Ditto. This time, they offered us another $400 in vouchers each, and an upgrade to first class. Randy had left town, and Erin thought it was nigh time to start accepting their offer of hotel vouchers. So off to the Doubletree (thanks, United!) to bask in our profitable volunteerism.

By this time, Erin was sorta tiring of this game. We’d gotten first class seats, $1000 each in vouchers on United, a nice hotel room, and had completed our painfully large to-do lists. But I was enjoying the game, and as we only bought a one-way ticket to NZ, was relishing the fact that we could probably fly home for free at the end of our trip. Plus, I wanted to watch the Cowboys-Patriots game on Sunday (we lost, it sucked). So we agreed that our last night of volunteering, if it was still offered, would be Saturday, as long as they kept us in first class. How quickly we had become snobs.

So the next night we went to the airport, had dinner (thanks, United!) at our usual spots (the sushi people had taken a liking to me), and we’re pretty blase about the whole thing.

Side note: when my bag went through the X-ray machine for the third time in three nights, the TSA guy pulled out a pocket knife that I’d mistakenly tucked into my stove pouch on our last backpacking trip. Wonder why the knife wasn’t detected the first two nights I went through security…

Anyway, we thought we’d check out the first class lounge just to see what kind of ridiculousness we could find. But the host took our boarding passes, and said that first class was overbooked with paying passengers, so we had to go back down to business class. We were actually pissed off for a little bit, until we reminded ourselves that we were still going business class and had made $1000 each in United vouchers.

This night, people were really freaking out. One lady was sobbing because she wasn’t going to get on, another guy offered me $200 for my confirmed seat, and there were hordes of people claiming that they’d be hated/fired if they didn’t make this flight.

Up to this point, we’d been pretty confident that we were heartily screwing United. But we actually, and bear with me here, began to see ourselves as good samaritans. After all, two people made the flight that night because we volunteered to stay for a few hundred bucks, and United got to avoid having two people permanently hate them.
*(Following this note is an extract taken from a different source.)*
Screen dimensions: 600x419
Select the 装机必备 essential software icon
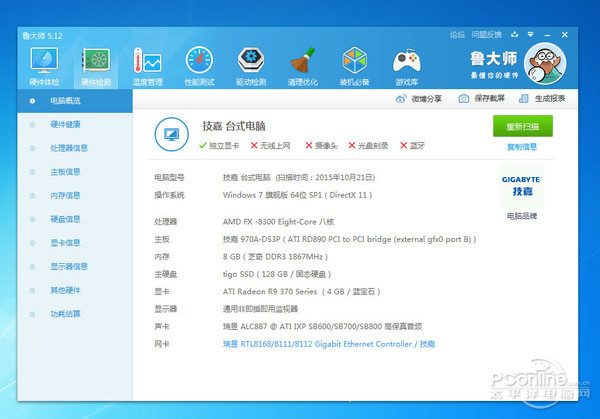click(x=355, y=62)
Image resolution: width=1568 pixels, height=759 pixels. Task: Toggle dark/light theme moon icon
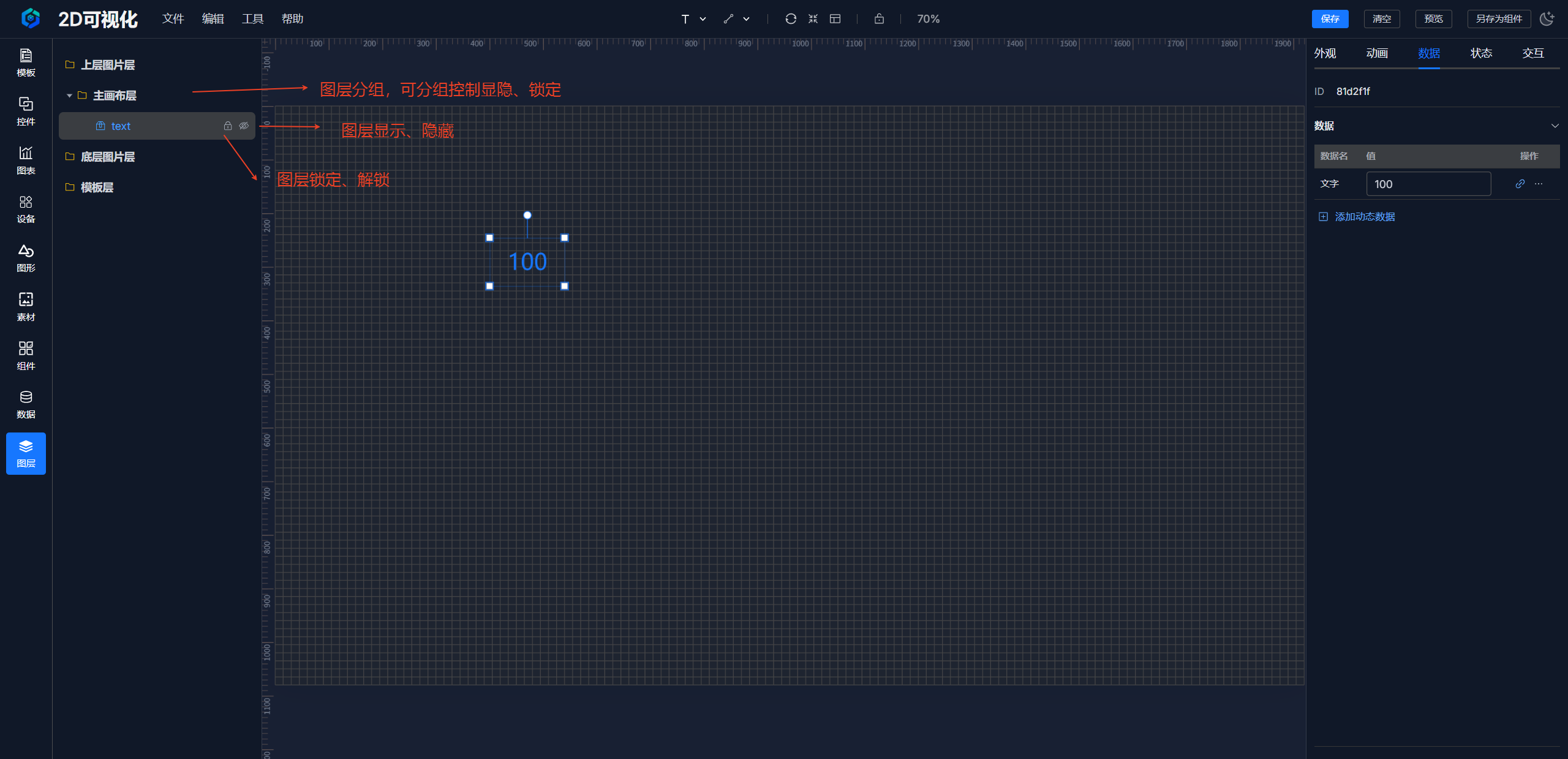pos(1547,19)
But this time, when they were processing our vouchers (only $200 each), they didn’t even give us confirmed seats for the next night because they knew we’d keep taking vouchers and it was still overbooked. Unfortunately, by this point we were ready to go.

So the next day we went through the same drill. It had begun to feel like work. We caught the train. We made small talk with our friends (United ticket agents, Sushi purveyors, TSA agents, etc) hung around, read stuff, paid attention at the right times, filled out paperwork, got paid $200 each again) and took the train home.
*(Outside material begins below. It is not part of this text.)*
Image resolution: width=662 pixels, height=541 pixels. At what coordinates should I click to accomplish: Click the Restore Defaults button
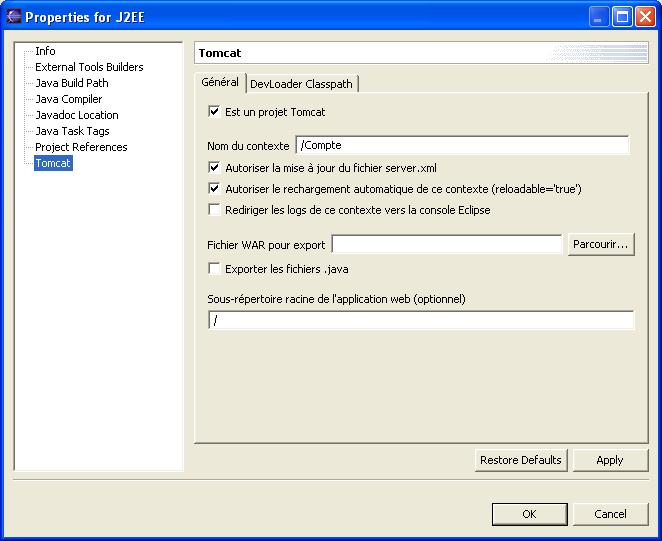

By this point, Erin was past being ready to leave. So on 10/15, our sixth night at the lovely San Francisco International Airport, after getting bumped off five nights in a row and amassing $1400 each in United travel vouchers, three nights stay in expensive hotels (DoubleTree, some crappy airport hotel and the Westin) and hundreds of dollars in food vouchers, we actually boarded the flight. We relished our moist towels, warm nuts, free booze and bulging money belts.

It was the perfect start to a trip. Heaps of money, free stuff, helping people and amply flexibility. Let’s hope it keeps up like this…

Categories: Seth

4 responses so far ↓

  • twinga // October 29, 2007 at 9:07 am

    Wow, this is truly incredible! What a story!!!
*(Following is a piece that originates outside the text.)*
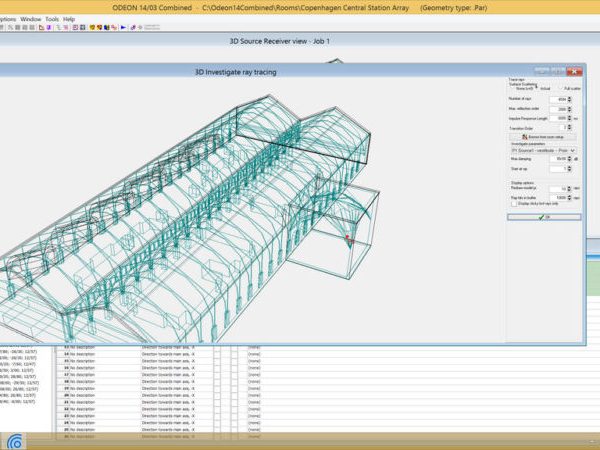Open the Tools menu
The image size is (600, 450).
[x=52, y=19]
  • Susan // October 29, 2007 at 10:56 am

    Love it. I am so happy to see this blog and follow along in your adventures – makes me want to give up this PhD thing and just hit the road….cheers from Ireland!

  • Christy // November 2, 2007 at 3:06 pm

    This seems like so much fun! We want to be there with you guys. Keep us posted. We’re living vicariously through you!

  • Chris // November 7, 2007 at 4:11 pm

    Your mom shared your blog with me. Now I can live vicariously through your incredible adventure. Thanks for sharing. Have fun – Be safe! I’ll check back for more.